▶ EXERCISE DATA
>>>>>

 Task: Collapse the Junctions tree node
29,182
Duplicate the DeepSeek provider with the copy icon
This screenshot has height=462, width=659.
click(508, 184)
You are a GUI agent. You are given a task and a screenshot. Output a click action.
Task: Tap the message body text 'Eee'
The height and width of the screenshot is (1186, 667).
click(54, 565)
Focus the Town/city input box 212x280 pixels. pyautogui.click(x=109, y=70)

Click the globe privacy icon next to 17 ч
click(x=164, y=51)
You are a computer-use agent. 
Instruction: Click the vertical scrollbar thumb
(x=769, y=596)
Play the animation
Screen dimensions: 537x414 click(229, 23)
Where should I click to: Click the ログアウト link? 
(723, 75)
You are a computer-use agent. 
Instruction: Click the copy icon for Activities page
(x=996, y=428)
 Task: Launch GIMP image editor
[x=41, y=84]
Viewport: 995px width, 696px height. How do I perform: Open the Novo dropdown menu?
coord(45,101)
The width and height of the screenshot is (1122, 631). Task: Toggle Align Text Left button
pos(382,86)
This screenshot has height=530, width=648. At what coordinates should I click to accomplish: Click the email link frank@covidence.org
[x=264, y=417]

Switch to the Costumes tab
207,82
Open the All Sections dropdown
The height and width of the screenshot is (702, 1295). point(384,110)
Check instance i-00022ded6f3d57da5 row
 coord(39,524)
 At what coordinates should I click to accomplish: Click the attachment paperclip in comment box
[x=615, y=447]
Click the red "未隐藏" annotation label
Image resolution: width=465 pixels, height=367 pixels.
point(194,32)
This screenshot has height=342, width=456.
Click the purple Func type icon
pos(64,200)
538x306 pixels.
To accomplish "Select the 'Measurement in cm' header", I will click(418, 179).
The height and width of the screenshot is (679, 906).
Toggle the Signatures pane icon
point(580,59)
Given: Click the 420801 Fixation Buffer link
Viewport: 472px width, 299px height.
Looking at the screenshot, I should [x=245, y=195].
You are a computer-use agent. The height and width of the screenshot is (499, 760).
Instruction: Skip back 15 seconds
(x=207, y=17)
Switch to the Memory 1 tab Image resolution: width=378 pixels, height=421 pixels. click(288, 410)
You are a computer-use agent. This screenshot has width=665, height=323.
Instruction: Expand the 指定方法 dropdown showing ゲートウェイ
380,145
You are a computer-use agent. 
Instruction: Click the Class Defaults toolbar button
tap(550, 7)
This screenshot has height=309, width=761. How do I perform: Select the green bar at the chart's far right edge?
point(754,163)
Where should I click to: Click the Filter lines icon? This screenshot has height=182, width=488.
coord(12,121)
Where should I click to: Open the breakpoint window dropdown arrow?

<<<<<

▶ WORK INSTRUCTIONS
What you return should be exactly the lines above, starting at the one with "The width and" and ending at the one with "You are a computer-use agent. This", and nothing else.

▶ ANSWER FOR THE TASK
The width and height of the screenshot is (1122, 631). Task: Toggle Align Text Left button
pos(382,86)
This screenshot has height=530, width=648. At what coordinates should I click to accomplish: Click the email link frank@covidence.org
[x=264, y=417]

Switch to the Costumes tab
207,82
Open the All Sections dropdown
The height and width of the screenshot is (702, 1295). point(384,110)
Check instance i-00022ded6f3d57da5 row
 coord(39,524)
 At what coordinates should I click to accomplish: Click the attachment paperclip in comment box
[x=615, y=447]
Click the red "未隐藏" annotation label
Image resolution: width=465 pixels, height=367 pixels.
point(194,32)
This screenshot has height=342, width=456.
Click the purple Func type icon
pos(64,200)
538x306 pixels.
To accomplish "Select the 'Measurement in cm' header", I will click(418, 179).
The height and width of the screenshot is (679, 906).
Toggle the Signatures pane icon
point(580,59)
Given: Click the 420801 Fixation Buffer link
Viewport: 472px width, 299px height.
Looking at the screenshot, I should [x=245, y=195].
You are a computer-use agent. The height and width of the screenshot is (499, 760).
Instruction: Skip back 15 seconds
(x=207, y=17)
Switch to the Memory 1 tab Image resolution: width=378 pixels, height=421 pixels. click(288, 410)
You are a computer-use agent. This screenshot has width=665, height=323.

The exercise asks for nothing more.